Neste conto de Júlio Verne, publicado na França em dezembro de 1884, o leitor é conduzido até a pequena cidade de Luktrop na região costeira volsiniana, entre as montanhas de Crimma e o profundo mar de Megalocride. Na vizinhança, existe um vulcão ainda ativo, expelindo rolos de enxofre durante o dia e vomitando labaredas à noite, e também ruínas e mais um subúrbio adiante com suas construções de tetos arredondados com características árabes. É uma paisagem exótica que se ajusta muito bem ao slogan — “ler é viajar”, de acordo com o gosto de escritores e leitores de séculos passados — e o ilustrador Alexandre Camanho foi criando imagens que transmitem a sensação de saírem de antigos cadernos de viajantes, ao usar a técnica do bico de pena, a tinta nanquim e manchas de cor sépia como leituras sobrepostas do tempo.

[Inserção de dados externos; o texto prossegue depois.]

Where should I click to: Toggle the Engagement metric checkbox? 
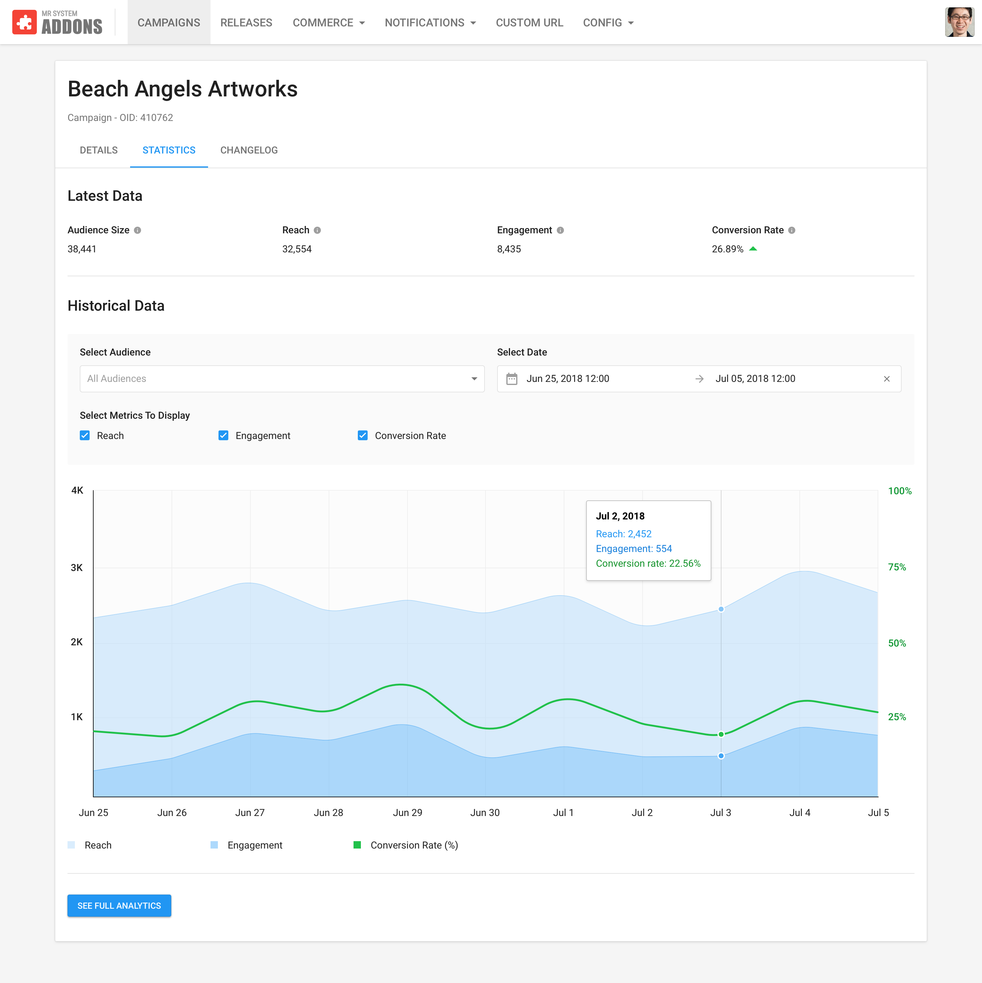tap(223, 436)
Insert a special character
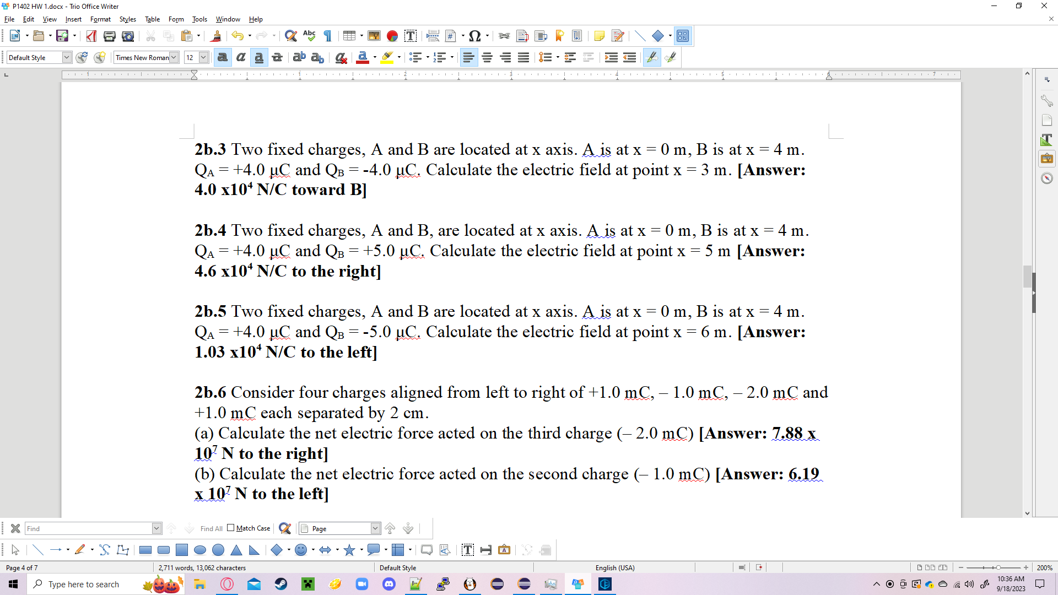The height and width of the screenshot is (595, 1058). coord(475,36)
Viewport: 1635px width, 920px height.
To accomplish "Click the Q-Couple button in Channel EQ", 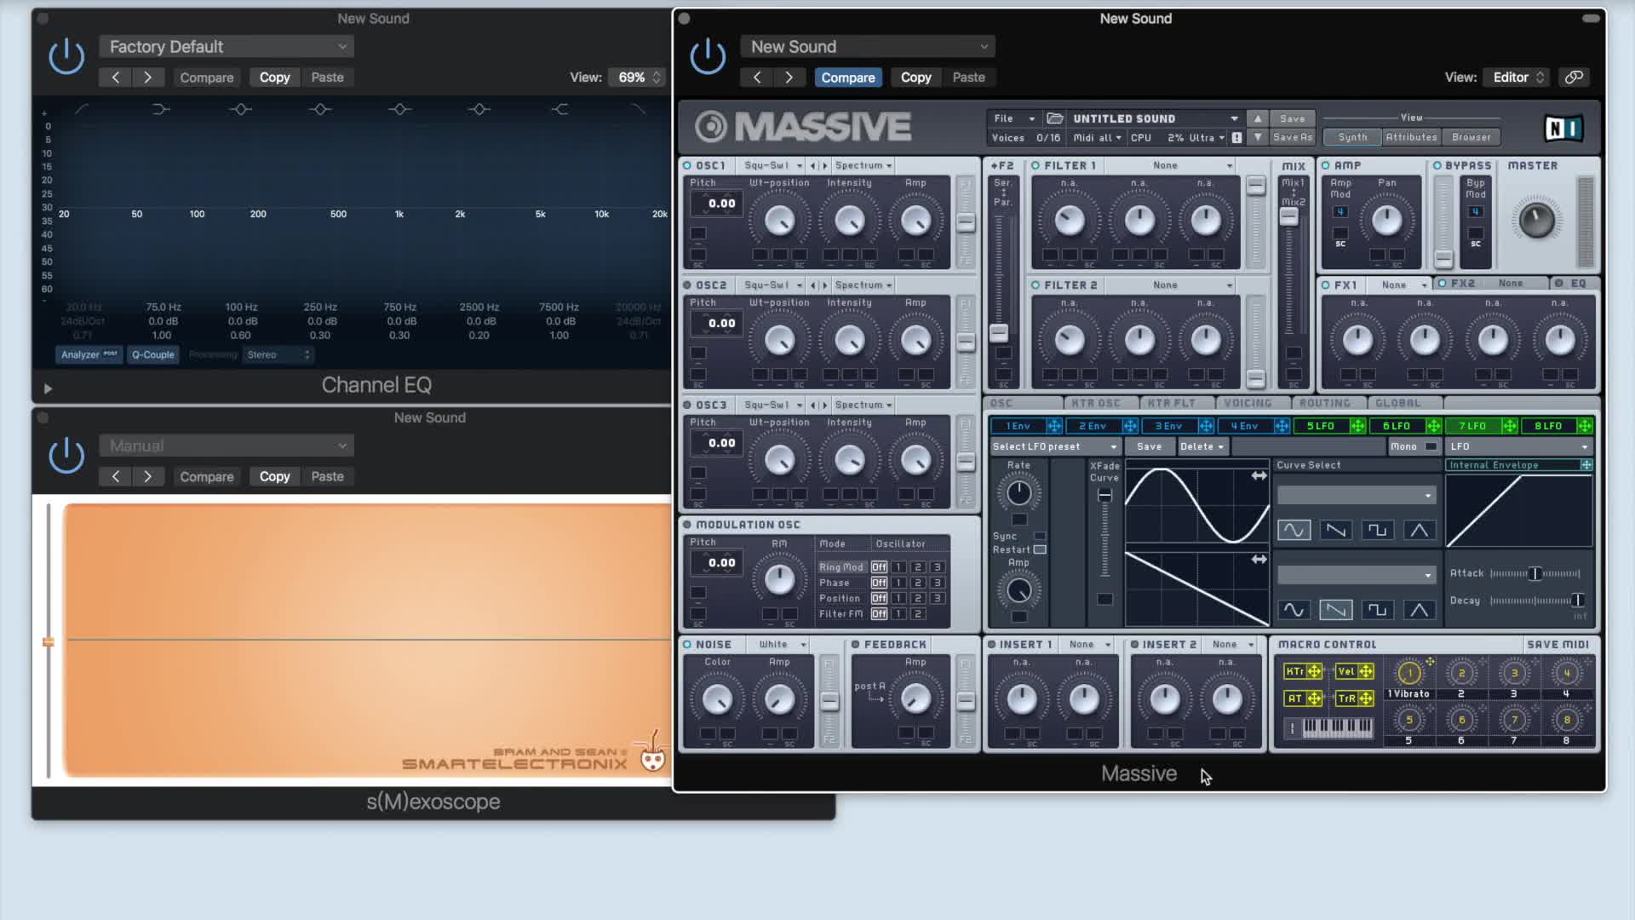I will [152, 354].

No entanto, Luktrop não é uma cidade que se encontrará em qualquer mapa, diz o autor francês, iniciando o seu jogo literário e narrativo. E numa noite daquelas, chuvosa, a filha de Vort Kartif, o salgador de peixes, bate à porta do médico do lugarejo. No entanto, este não se encontra disposto a prestar socorro, uma vez que constituiu fortuna com serviços a famílias abastadas. Tempo depois, aparece a esposa de Vort Kartif à porta, mas o médico só tem interesse em dormir agasalhado da chuvosa noite. Mais tarde, é a vez da mãe do salgador de peixes vir e dizer ter o dinheiro para pagar adiantado pelo atendimento... Mas — e as muitas histórias de medo têm uma adversativa que nos arrepia, debaixo de uma noite fria — mas, o doutor recusa, titubeia e finalmente decide caminhar em auxílio ao próximo...
Que sintomas da vulnerabilidade humana nos causariam mais pena, asco ou temor pela própria vida? A morte preeminente ou a ganância ostensiva? Atento às minuciosas sugestões morais de um conto fantástico do final do século XIX, Alexandre Camanho intensifica o texto de Júlio Verne com uma interpretação visual fabular, apresentando os principais personagens como um lobo e galinhas nas ilustrações que pontuam as passagens da narrativa.